The sun was shining onto the deep green fertile grassland on the other side as we descended from the tunnel into the Suusamyr valley. Yurts lined the roadside for kilometres, all brewing kymys (fermented mare's milk) and other diary products from the grazing animals. We asked to camp in the grounds of a small clinic that served a 100 kilometre stretch of road but instead we were shown into one of the empty patient's wards, a spartan two-bed room, and allowed to sleep in the warmth. Later that evening I chatted with the ambulance driver who was very keen to ask questions about Europe and Ireland. In his gentle manner and with no common language we covered a variety of topics from crops to wages to some politics. He was nostalgic for the Soviet Union and regretted its collapse. As a tank driver in the 80s he had been stationed for two years in Vladivostock. Now he earns $100 per month driving and repairing the antique ambulance that our bikes shared the garage with for the evening. The following morning we were invited to breakfast with the several staff on bread, butter, jam and lamb and copious cups of tea. More bread and butter for the road ahead was handed to us as we headed on up to the second pass at 3200 metres. Plied with bowls of kmymys from a Bishkek family that summers up in the hills and more food from another yurt when we dived in to avoid a rain shower we climbed the 25 km out of the valley to the summit. Fortunately the rain cleared as we neared the top and we were rewarded with a blue sky and sunset before we descended down towards Tortogul and a peaceful camping spot by the river.

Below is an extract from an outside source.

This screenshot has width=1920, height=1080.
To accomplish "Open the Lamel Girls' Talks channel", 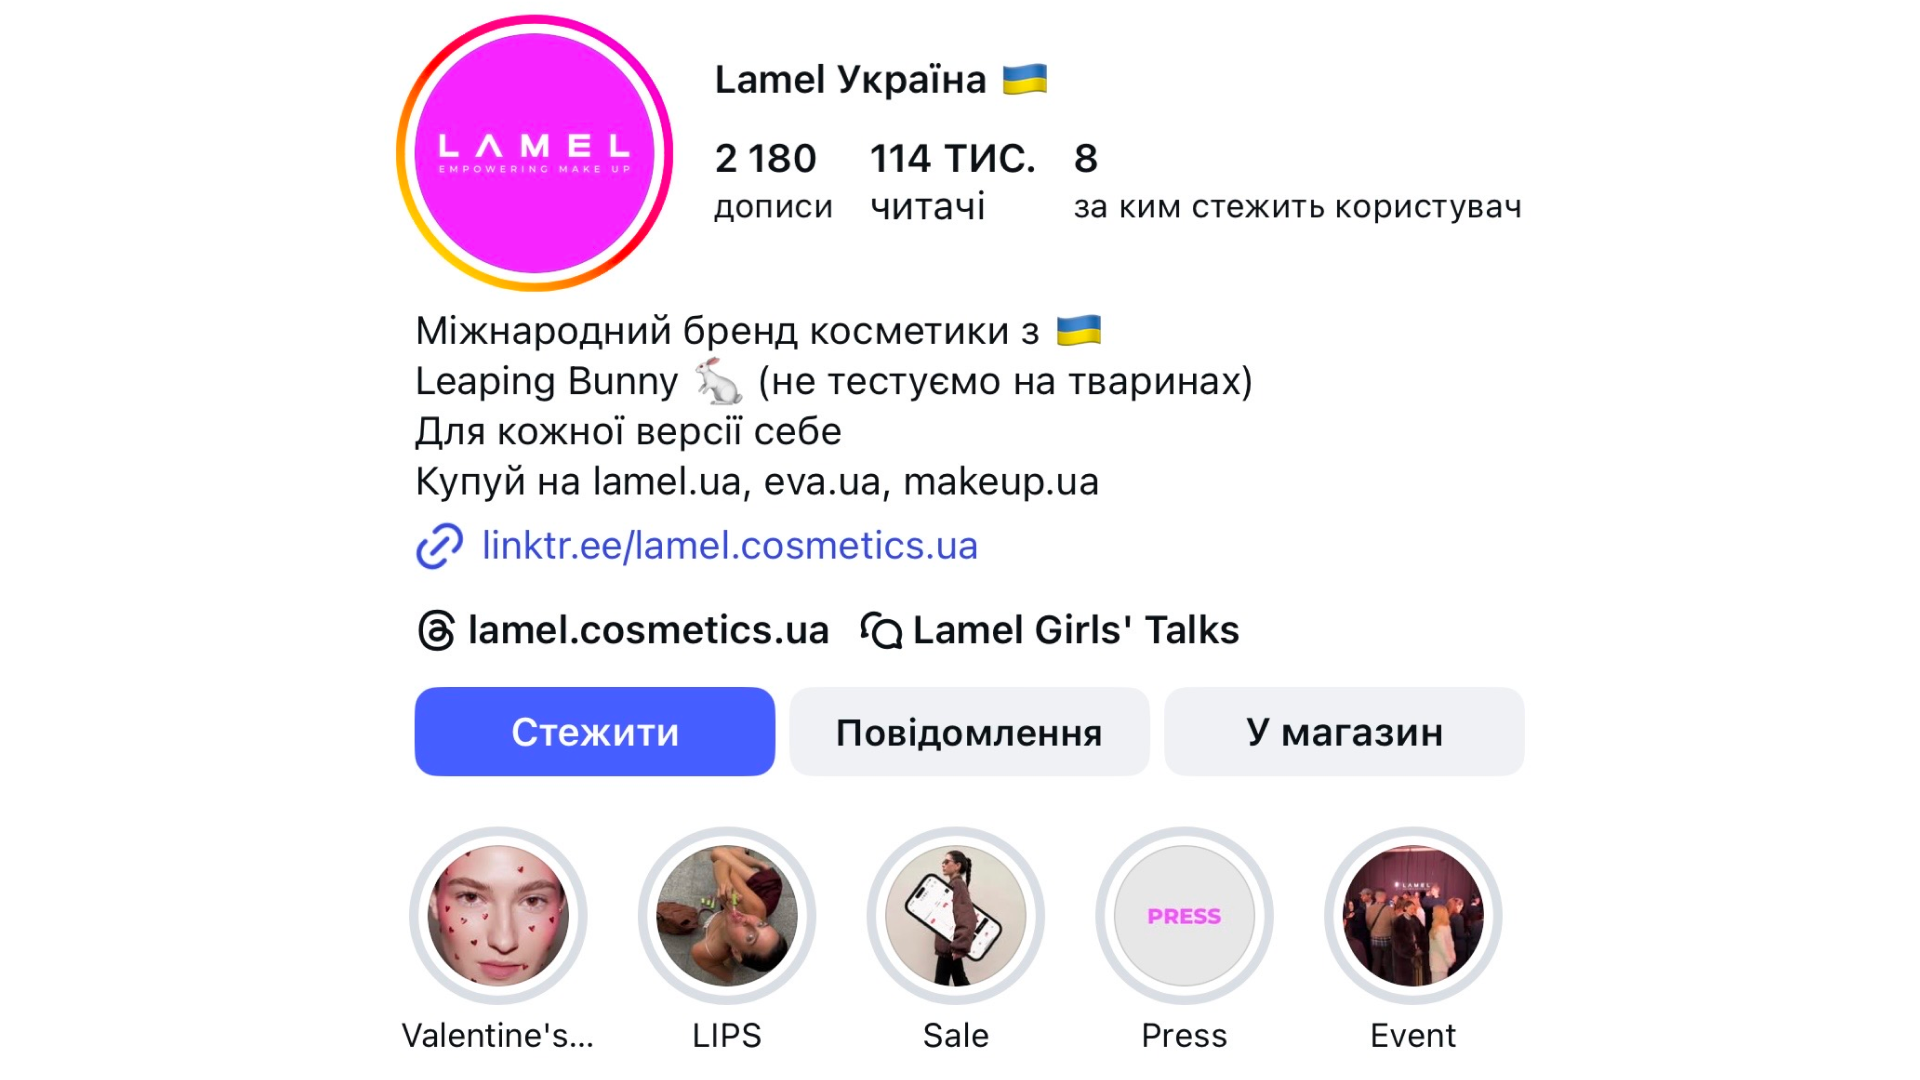I will [x=1076, y=631].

The next few days we spent in the much dryer and sun-scorched landscape that circled the Tortogul reservoir before following the dammed Naryn river down into the Ferghana valley. Old railroads and highways that used to cross the ethnic Soviet republics effortlessly in the old times were all severed after independence and we rode along the Uzbek - Kyrgyz border towards Kochkor-Ata and Jalalabad. The latter, along with Ozgen and Osh, were the scene of bitter, vicious riots in 1990 and 2010, when due to the culmination of several factors such as economic decline, Uzbekistan's policy of secularisation in an otherwise religiously conservative region, and political conflict many hundreds were killed. The Ferghana valley has been a historically important crossroads for the past couple of millienia and is still an important agricultural centre in an otherwise barren landscape. The sister river of the Amu Darya, the Syr Darya, irrigates the fields with the runoff from the Kyrgyz mountains before flowing to the ever diminishing Aral Sea.
The region is still an important crossroads today for pedallers too and we've met many cyclists in the past few days and more still in Tes Guesthouse where our tent is pitched up for the past couple of nights as we gather provisions for the Pamir highway that officially begins in Osh.